[[ SUPPLIED DATA, beginning ]]

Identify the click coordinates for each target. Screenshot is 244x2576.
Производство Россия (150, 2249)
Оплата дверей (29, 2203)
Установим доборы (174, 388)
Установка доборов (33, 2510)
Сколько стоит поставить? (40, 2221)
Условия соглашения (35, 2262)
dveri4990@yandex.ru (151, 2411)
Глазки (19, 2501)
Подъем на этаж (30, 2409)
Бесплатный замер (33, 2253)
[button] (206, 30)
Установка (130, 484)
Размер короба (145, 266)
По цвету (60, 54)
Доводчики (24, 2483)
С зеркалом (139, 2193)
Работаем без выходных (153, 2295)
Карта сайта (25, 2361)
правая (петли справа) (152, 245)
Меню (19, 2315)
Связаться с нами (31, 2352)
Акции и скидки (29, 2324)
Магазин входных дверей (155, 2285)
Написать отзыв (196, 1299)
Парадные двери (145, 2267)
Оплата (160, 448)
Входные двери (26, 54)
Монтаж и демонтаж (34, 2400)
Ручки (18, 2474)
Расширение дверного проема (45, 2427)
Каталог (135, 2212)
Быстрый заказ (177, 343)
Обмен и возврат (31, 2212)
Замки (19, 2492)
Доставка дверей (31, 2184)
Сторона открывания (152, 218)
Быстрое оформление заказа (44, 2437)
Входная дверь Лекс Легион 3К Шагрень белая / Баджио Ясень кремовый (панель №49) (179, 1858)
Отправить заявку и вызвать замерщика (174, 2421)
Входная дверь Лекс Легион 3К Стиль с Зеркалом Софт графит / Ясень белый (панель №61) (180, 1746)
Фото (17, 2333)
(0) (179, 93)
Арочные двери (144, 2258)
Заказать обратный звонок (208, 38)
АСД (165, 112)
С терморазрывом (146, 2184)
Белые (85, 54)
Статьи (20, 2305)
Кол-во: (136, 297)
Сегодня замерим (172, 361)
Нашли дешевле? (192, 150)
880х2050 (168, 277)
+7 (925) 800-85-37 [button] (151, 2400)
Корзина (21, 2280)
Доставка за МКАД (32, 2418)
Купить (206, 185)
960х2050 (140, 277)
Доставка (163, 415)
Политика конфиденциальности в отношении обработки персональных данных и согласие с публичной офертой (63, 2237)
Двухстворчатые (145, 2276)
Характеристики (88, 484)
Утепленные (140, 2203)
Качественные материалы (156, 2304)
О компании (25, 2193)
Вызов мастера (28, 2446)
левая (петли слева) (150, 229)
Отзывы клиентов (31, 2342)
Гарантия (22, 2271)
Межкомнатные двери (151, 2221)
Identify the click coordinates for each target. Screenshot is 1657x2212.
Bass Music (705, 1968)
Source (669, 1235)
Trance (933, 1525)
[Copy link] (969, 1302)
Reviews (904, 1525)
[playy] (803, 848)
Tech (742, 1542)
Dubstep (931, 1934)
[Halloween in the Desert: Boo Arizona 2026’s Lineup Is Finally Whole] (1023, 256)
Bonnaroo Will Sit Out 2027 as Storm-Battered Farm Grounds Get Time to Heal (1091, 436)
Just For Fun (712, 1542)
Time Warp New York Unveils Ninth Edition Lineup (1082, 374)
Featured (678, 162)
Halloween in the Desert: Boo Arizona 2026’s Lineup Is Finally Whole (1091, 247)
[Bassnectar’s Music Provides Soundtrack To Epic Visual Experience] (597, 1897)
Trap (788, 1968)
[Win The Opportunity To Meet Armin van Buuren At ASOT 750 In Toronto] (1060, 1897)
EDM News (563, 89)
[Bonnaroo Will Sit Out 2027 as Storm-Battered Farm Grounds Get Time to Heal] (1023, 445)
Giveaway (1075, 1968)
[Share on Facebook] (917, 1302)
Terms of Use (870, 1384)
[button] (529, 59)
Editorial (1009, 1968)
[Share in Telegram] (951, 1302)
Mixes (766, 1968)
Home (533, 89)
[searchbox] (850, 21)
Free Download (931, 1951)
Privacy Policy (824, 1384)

[[ SUPPLIED DATA, end ]]

* **ACTION ITEM**
From the records above, copy out the line with "Белые (85, 54)", the line with "Доставка (163, 415)", and every line between them, word for word.

* **SOLUTION**
Белые (85, 54)
Статьи (20, 2305)
Кол-во: (136, 297)
Сегодня замерим (172, 361)
Нашли дешевле? (192, 150)
880х2050 (168, 277)
+7 (925) 800-85-37 [button] (151, 2400)
Корзина (21, 2280)
Доставка за МКАД (32, 2418)
Купить (206, 185)
960х2050 (140, 277)
Доставка (163, 415)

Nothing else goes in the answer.